TRUE HOLLYWOOD STORY: KATE GOSSELIN – 10:00PM (E!) It’s the remarkable true Hollywood story of a woman who lives in Pennsylvania and doesn’t act. Only in Los Angeles, people! Anyway, I’m sure this special will uncover all new information about America’s least favorite mom, like that she got her hair changed, and that she got divorced, and that she isn’t a very nice person. Oh, wait. We knew all that. Well, it never hurts to go through a refresher course. ANTICIPATION: EYELIFT!
TOP CHEF: ALL STARS – 10:00PM (Bravo – an NBC/Universal Network) After inexplicably being in reruns last week, we get a new episode this week featuring guest diners Isaac Mizrahi and Lorraine Bracco. Of course! Because when you think of fine cuisine, you think of those two. Anyway, Bracco will be part of some kind of Italian challenge, so expect any number of lame mafia jokes and “Godfather” references. Hey, fuhgeddaboutit! Are you lookin’ at me! Leave the cannolis! It’s-a me, Mario! ANTICIPATION: PASTA!
BIGFOOT: THE DEFINITIVE GUIDE – 9:00PM (History Channel) Oh, thank goodness it’s definitive. All my life I’ve had to deal with guide to Bigfoot that are unauthorized and clearly lacking in concrete FACTS. And now, finally, we’ll find out the truth: that he lives in Arkansas and he doesn’t like it when you mess around with him by taunting him with beef jerky. Also, he can’t read. ANTICIPATION: SASQUATCH!

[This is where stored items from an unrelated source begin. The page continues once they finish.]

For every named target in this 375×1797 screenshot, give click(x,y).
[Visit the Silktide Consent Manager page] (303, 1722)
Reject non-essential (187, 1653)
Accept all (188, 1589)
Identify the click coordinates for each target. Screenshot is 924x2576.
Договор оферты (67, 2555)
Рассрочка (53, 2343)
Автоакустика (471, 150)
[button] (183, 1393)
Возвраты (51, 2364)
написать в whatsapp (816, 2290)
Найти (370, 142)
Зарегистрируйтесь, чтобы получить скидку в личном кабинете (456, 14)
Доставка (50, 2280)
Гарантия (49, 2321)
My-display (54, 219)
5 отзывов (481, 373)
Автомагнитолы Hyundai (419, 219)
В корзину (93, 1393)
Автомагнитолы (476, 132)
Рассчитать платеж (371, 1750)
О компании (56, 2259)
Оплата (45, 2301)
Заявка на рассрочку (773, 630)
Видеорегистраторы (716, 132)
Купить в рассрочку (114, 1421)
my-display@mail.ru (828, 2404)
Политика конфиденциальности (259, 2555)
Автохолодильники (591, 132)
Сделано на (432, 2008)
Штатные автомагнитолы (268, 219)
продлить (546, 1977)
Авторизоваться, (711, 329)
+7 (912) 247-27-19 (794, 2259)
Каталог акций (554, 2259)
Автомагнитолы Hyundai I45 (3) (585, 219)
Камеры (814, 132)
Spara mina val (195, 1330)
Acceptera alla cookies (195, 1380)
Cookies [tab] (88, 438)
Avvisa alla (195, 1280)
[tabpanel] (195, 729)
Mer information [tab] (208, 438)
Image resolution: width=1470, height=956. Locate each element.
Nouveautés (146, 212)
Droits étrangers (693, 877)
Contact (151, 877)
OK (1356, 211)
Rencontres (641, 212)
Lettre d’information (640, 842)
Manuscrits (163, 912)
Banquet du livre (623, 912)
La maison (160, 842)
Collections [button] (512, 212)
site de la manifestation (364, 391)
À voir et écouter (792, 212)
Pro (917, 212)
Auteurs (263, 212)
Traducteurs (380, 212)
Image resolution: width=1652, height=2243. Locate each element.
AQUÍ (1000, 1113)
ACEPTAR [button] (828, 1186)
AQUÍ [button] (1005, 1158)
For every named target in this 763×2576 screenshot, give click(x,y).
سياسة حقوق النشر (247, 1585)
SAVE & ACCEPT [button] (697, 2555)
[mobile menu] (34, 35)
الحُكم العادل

DUKE AT MARYLAND – 9:00PM (ESPN) Football season ends on Sunday, so you’d best start the transition over to basketball tonight with this matchup between bitter ACC foes. The best part is when the Maryland fans start openly cursing at the Duke players. I love profane chanting of any kind. ANTICIPATION: RANCOR!
SONS OF GUNS – 9:00PM (Discovery Channel) Will must overcome his fear of fire to help restore an antique flamethrower. Well now, if there were ever a reason to get over your pyrophobia, that right there is it. Flamethrowers are never not awesome. ANTICIPATION: I WOULD TAKE A FLAMETHROWAH TO THIS PLACE!